Policy: All course projects are to be carried out individually. Students are explicitly not allowed to share information, source code, or even discuss the contents of the projects. Students are also forbidden from copying code from the Internet. No source code should be used as guideline, examples, or templates for a project--this is considered copying. Any violation of these policies will be considered a violation of ethical conduct (cheating) and will result in the student being removed from the class and assigned an 'F' grade. There will be no exceptions given for any reason whatsoever.
Class Participation
Course lectures will be driven the contents of assigned papers. However, students are going to be required to participate in discussions of the paper content during each lecture. Hence, the students ability to exhibit comprehension of papers is essential to a passing grade.
Lateness Policy
Assignments are assessed a 10% per-day late penalty, up to a maximum of 4 days. Unless the problem is apocalyptic, don't give me excuses. Students with legitimate reasons who contact the professor before the deadline may apply for an extension.
Ethics Statement
This course covers topics in personal and public privacy and security. As part of this investigation we will explore technologies whose abuse may infringe on the rights of others. As an instructor, I rely on the ethical use of these technologies. Unethical use may include circumvention of existing security or privacy measurements for any purpose, or the dissemination, promotion, or exploitation of vulnerabilities of these services. Exceptions to these guidelines may occur in the process of reporting vulnerabilities through public and authoritative channels. Any activity outside the letter or spirit of these guidelines will be reported to the proper authorities and may result in dismissal from the class.
Any instance of sharing or plagiarism, copying, cheating on tests, or other disallowed behavior will constitute a breach of ethics and will result in dismissal from the class with a failing grade.
Students are responsible for reporting any violation of these rules by other students, and failure to constitutes a ethical violation that carries with it similar penalties.
When in doubt, please contact the course professor for advice.
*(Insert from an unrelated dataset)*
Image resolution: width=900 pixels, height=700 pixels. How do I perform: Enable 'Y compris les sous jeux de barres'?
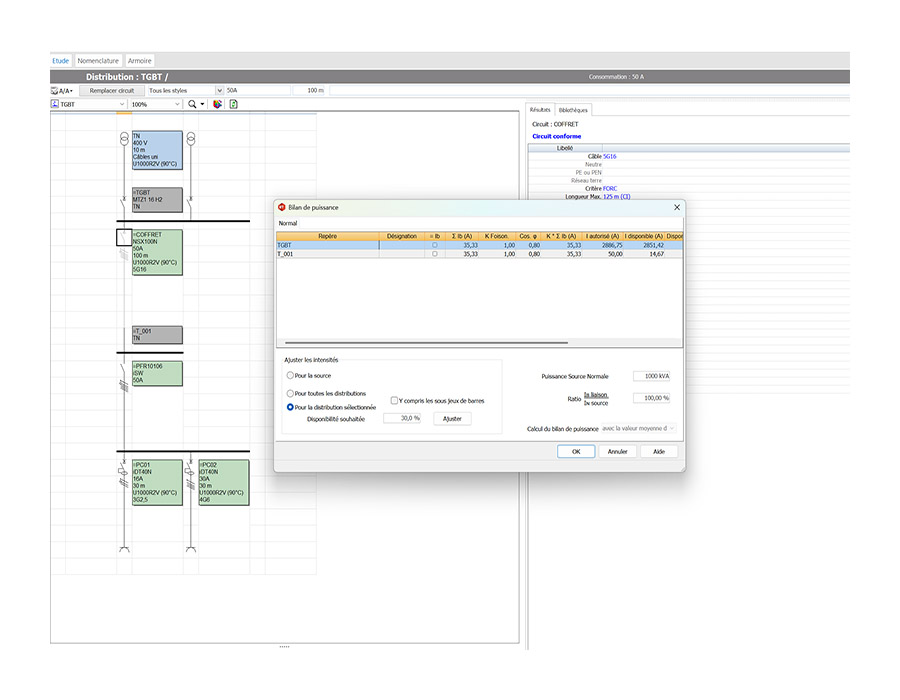pos(395,401)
Do not undertake any action which could be perceived as technology misuse anywhere and/or under any circumstances unless you have received explicit permission from Professor McDaniel.
Course Updates
[04/08/2011] I have put up a preliminary website for the CSE543 course. More details about the course content will be provided over the coming months.
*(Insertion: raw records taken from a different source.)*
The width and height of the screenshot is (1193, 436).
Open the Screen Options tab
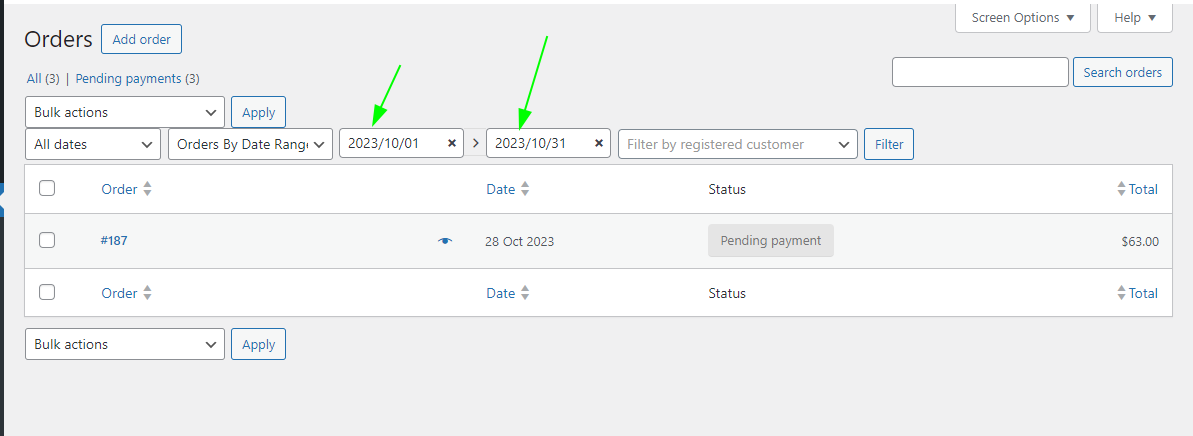click(1022, 17)
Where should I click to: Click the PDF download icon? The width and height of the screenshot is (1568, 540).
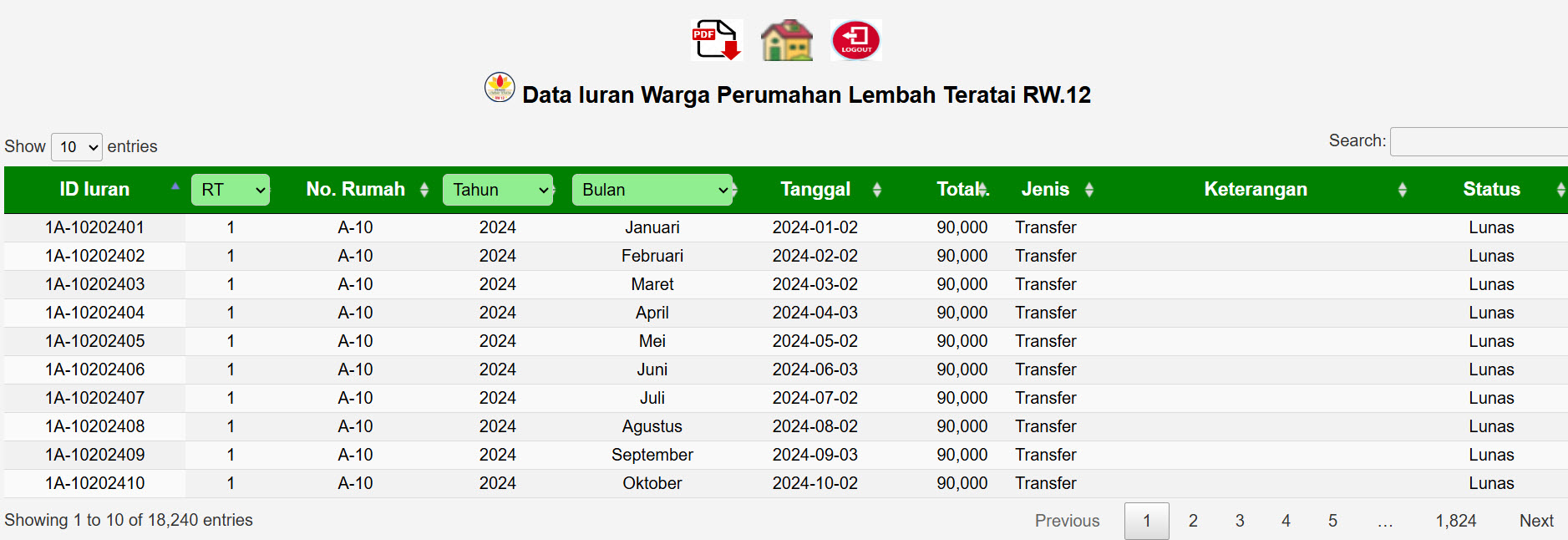[716, 40]
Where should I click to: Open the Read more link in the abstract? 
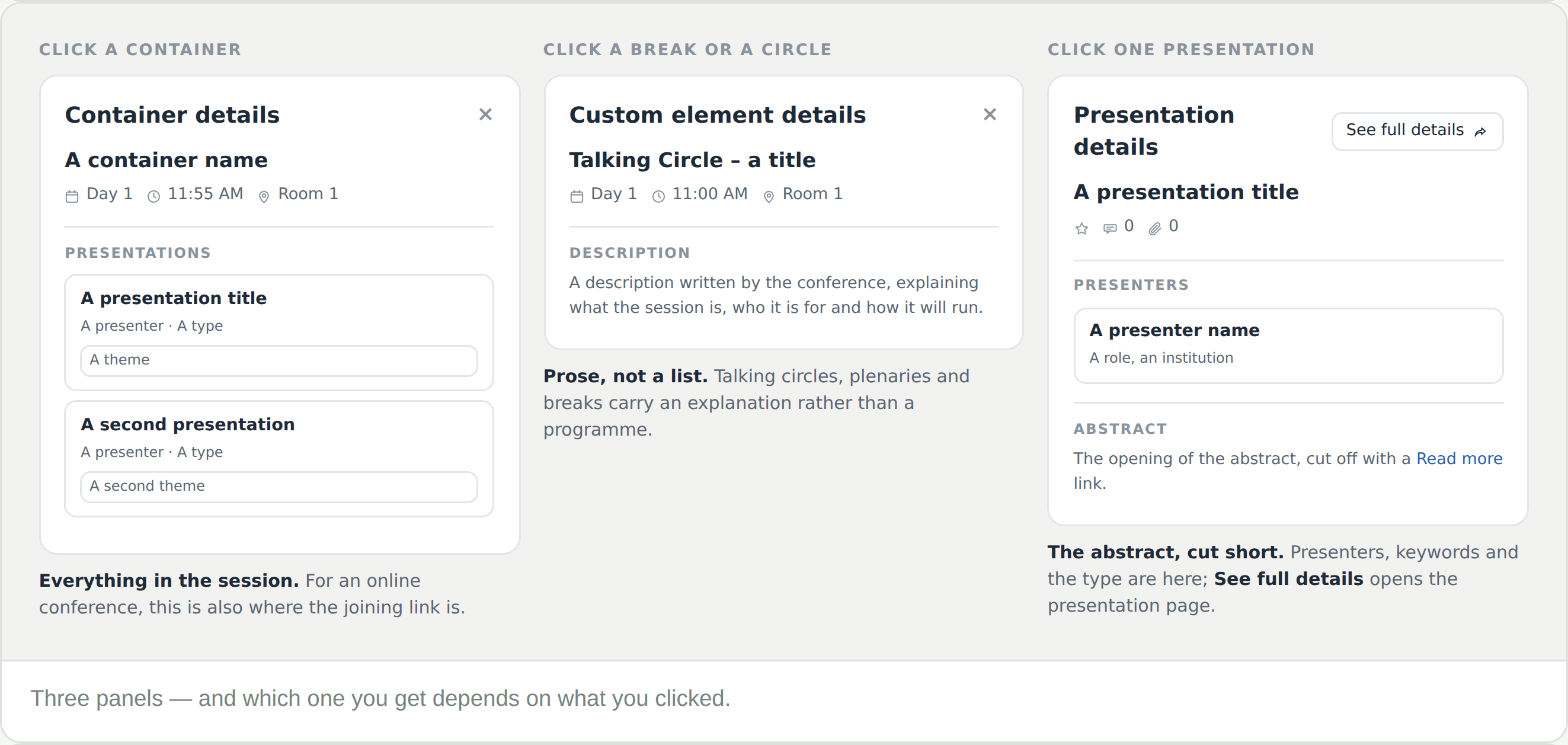[x=1459, y=458]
[08/03/2011] Assignment #1 has been updated to provide a couple of key details on the project. You can get the new assignment sheet on the course schedule.
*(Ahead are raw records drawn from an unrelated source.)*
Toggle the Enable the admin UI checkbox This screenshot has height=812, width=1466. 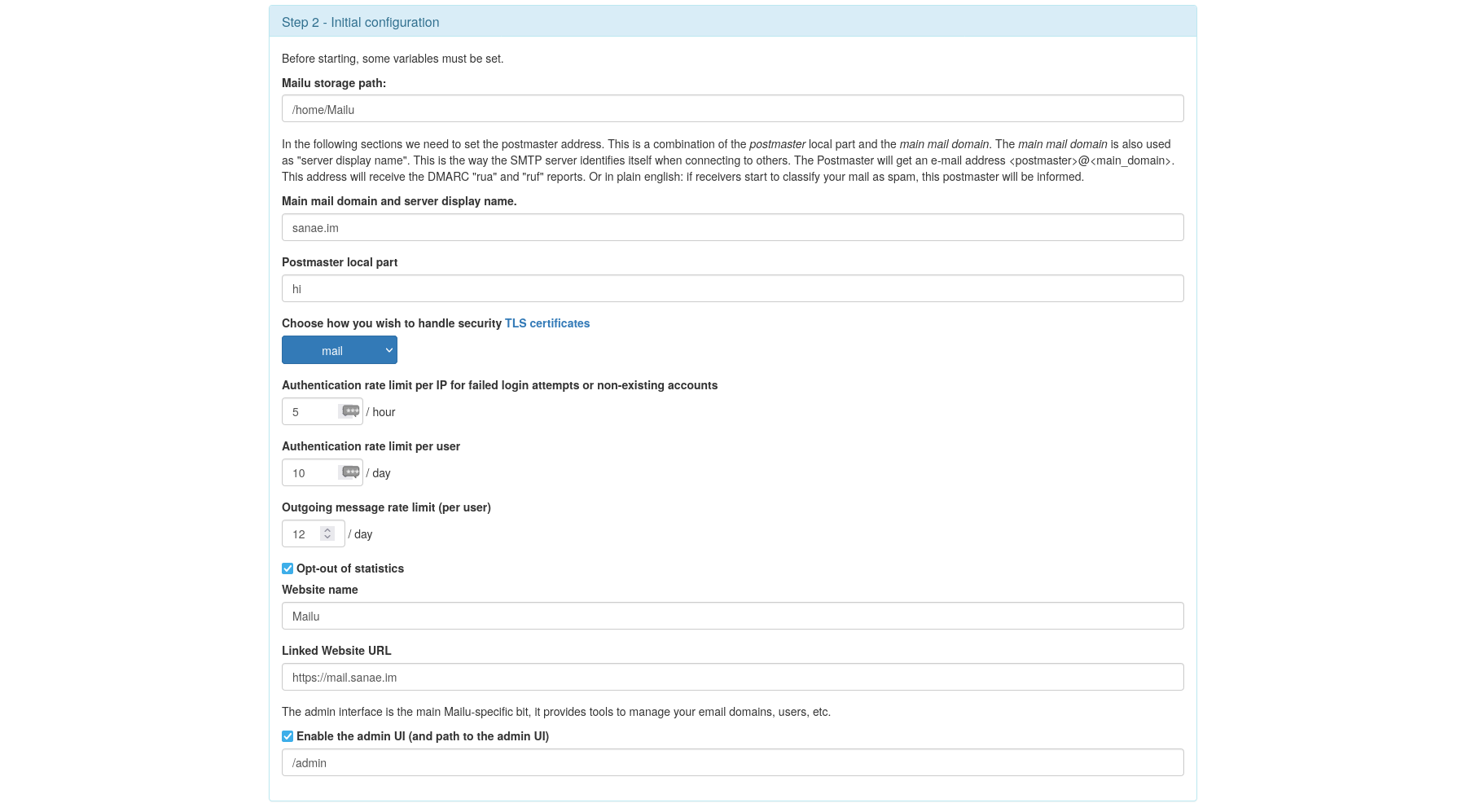[287, 736]
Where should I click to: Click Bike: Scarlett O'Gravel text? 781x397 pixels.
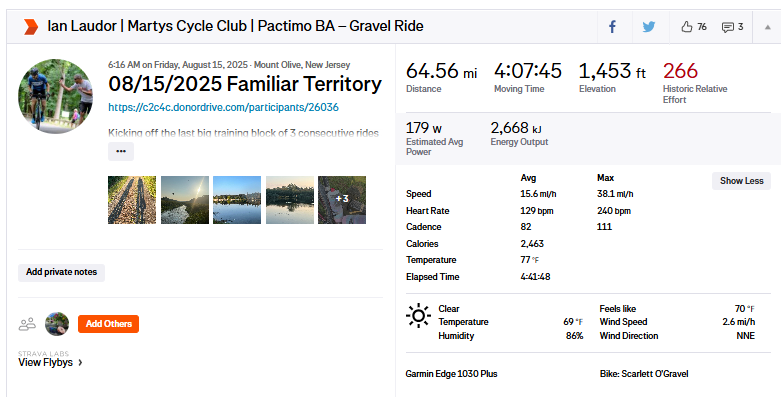point(644,374)
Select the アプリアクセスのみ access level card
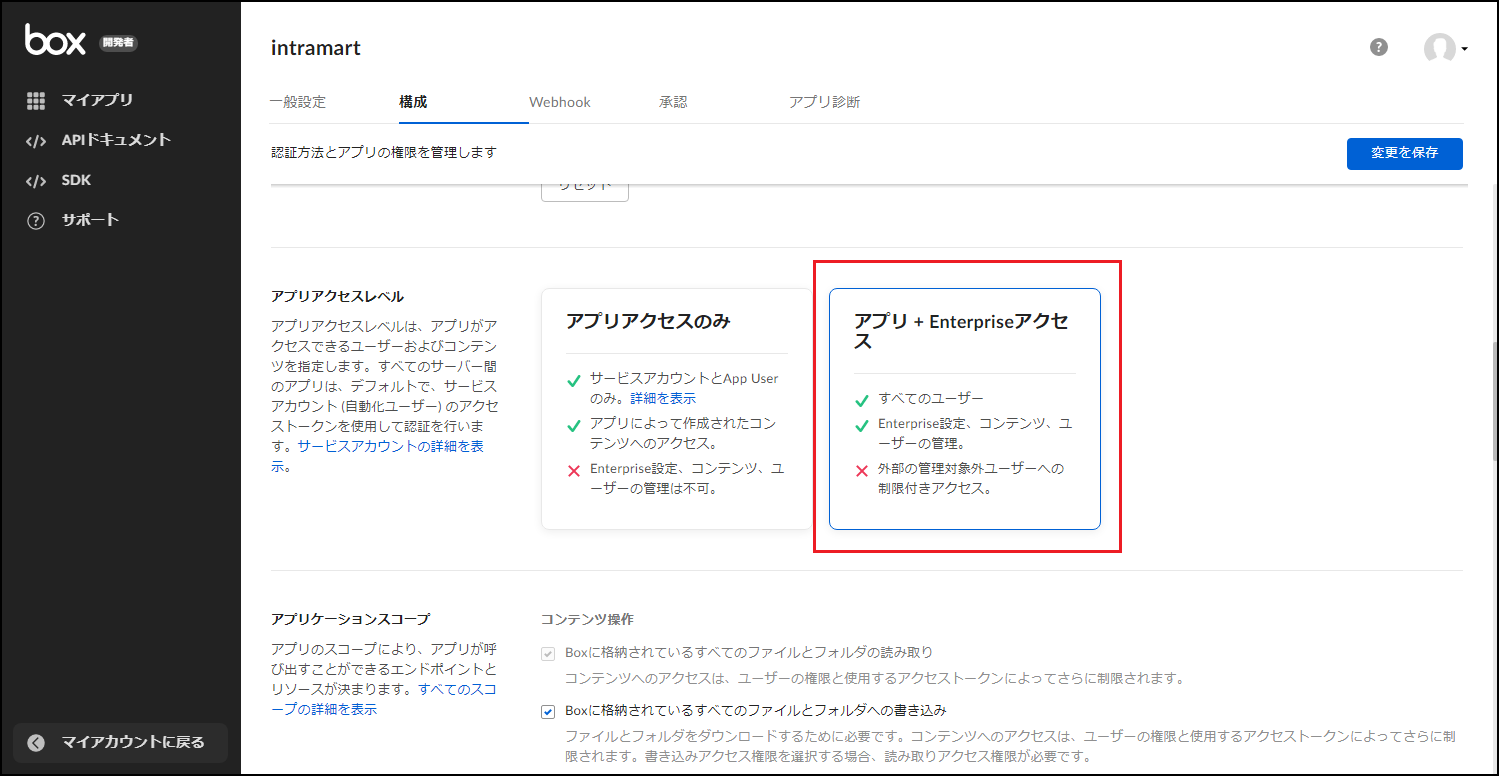 (676, 408)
[08/04/2011] The couse schedule has been filled in and largely completed. Please review the course schedule webpage for more detail.
[10/04/2011] Assignment #2 is now available. You can get the assignment sheet on the course schedule page0.
[10/16/2011] Assignment #3 is now available. You can get the assignment sheet on the course schedule page.
[11/01/2011] Assignment #4 is now available. You can get the assignment sheet on the course schedule page.